Ty Kayam, principal corporate counsel for digital health, artificial intelligence, and technology transactions at Microsoft, and Jodi Daniel, an attorney with Crowell & Moring, spoke on the use of protected health information (PHI) in AI systems at the 41st National HIPAA Summit Feb. 27.[1]
“In the space of using data for AI purposes, from where I sit or what I do day to day, I really ask myself four big questions,” Kayam said. “What are you trying to accomplish? What sort of universe or technology are you in? What is the use case that you want to accomplish? And when do you need data, and then what do you need?”
To answer these questions, it’s essential to determine whether the data needs to be identified or can be de-identified and whether there are mechanisms that can mitigate privacy risks, she said. Any entity looking to use data for AI needs to know what laws apply on the state, federal and global levels, and consider deploying some effective AI privacy risk mitigation strategies, Kayam said.
Not all PHI is Necessary for AI
Two major types of AI models are used in health care: predictive models and generative AI, Kayam said. Predictive AI uses machine learning algorithms to learn from existing data and makes predictions or recommendations based on patterns and trends, she explained. “For example, a predictive AI model could be trained on a data set of patient health records and then used to predict if certain patients are more likely to have a specific health issue.”
Generative AI uses deep learning algorithms to create new content, including text, images and code, based on existing data and user input. “A classic example would be using a generative AI model to design a potential new cancer drug based on chemical and biological data that it’s been trained on,” Kayam said.
In the “universe” of generative AI, there are two important models. Foundation models are machine learning models trained on a broad set of data. Large language models are a subset of foundation models that are designed specifically for language-related tasks, Kayam said, noting that ChatGPT uses large language model AI.
Data is necessary to develop and deploy AI. Specifically, data is needed for training, tuning, testing, use and deployment and for “prompt engineering,” which is teaching a large language model how best to respond to specific prompts (e.g., “do not provide diagnosis” or “only provide information from the database”), Kayam said.
“So, for example, to train, tune, and test an AI model to diagnose an illness based on an X-ray, it needs lots of images of patients both with and without the illness, along with annotations and labels and metadata to explain what it is that the model is looking at,” she said. “And similarly, to use or deploy an AI model that can recommend a treatment plan, it needs the patient’s current and past health information like symptoms, medication, allergies and test results.”
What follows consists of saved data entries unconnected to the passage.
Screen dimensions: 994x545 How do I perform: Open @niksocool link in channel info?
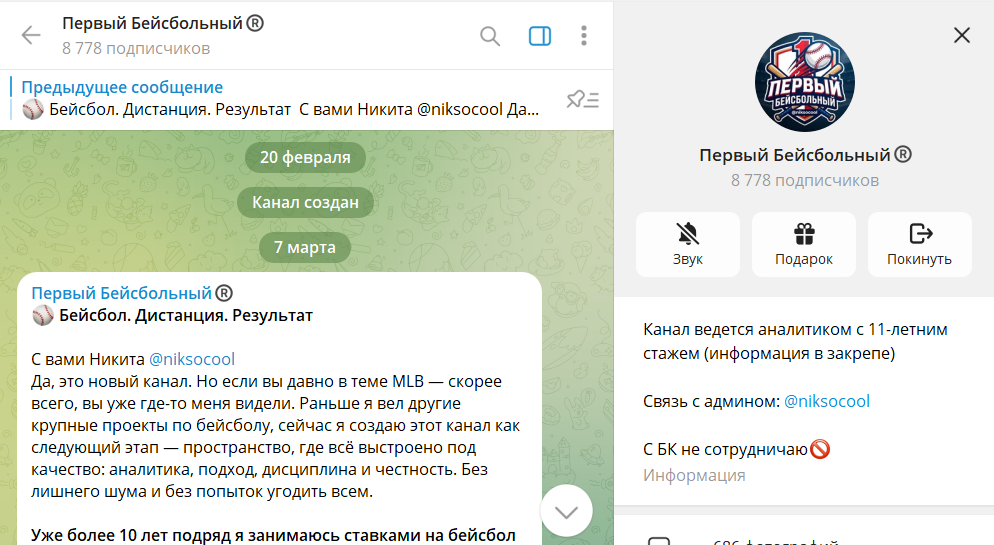click(827, 401)
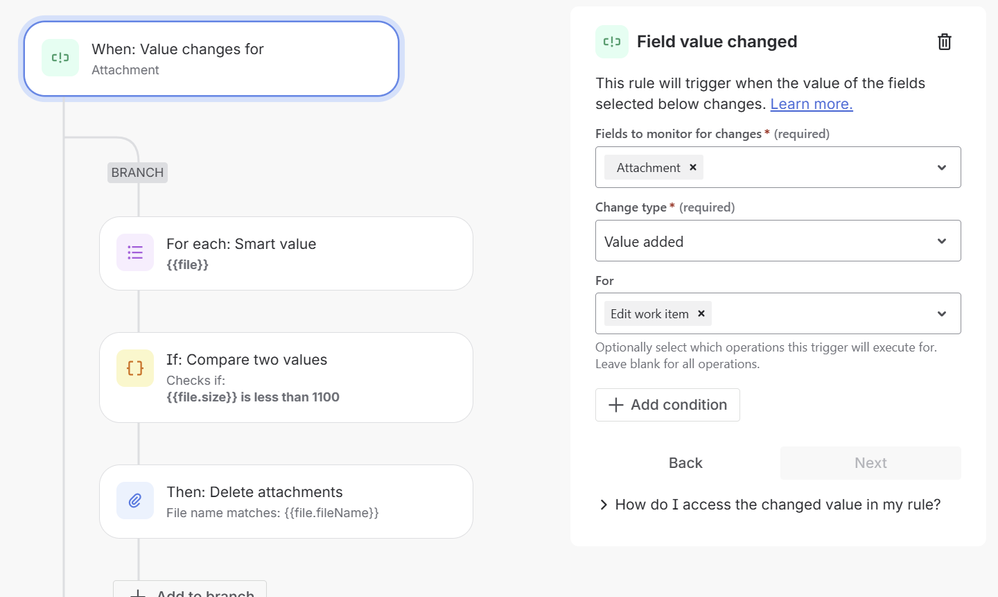The width and height of the screenshot is (998, 597).
Task: Click the purple list icon in the For each card
Action: pos(135,253)
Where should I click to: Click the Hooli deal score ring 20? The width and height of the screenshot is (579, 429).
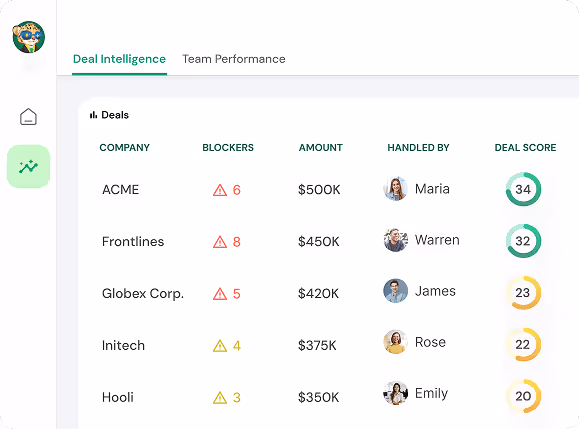tap(523, 396)
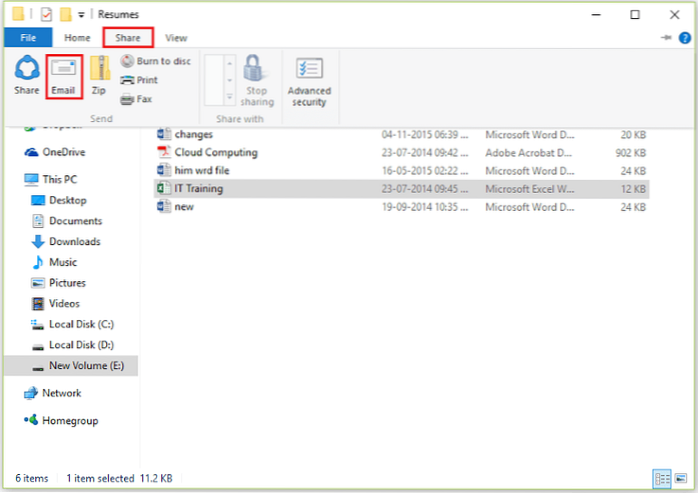Select Local Disk (C:) in navigation pane

tap(80, 324)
Not all health data or PHI is necessary for AI, since some AI applications can use anonymized, aggregated synthetic data or no health data at all, Kayam said. “When you are assessing demand for hospital beds, you don’t necessarily need personal details or any information about patients—you can just look at the number of beds, the number of admissions and discharges, and make predictions based on that. Whether PHI or health data is needed depends on the specific use case, the data source, and the applicable data laws that are required.”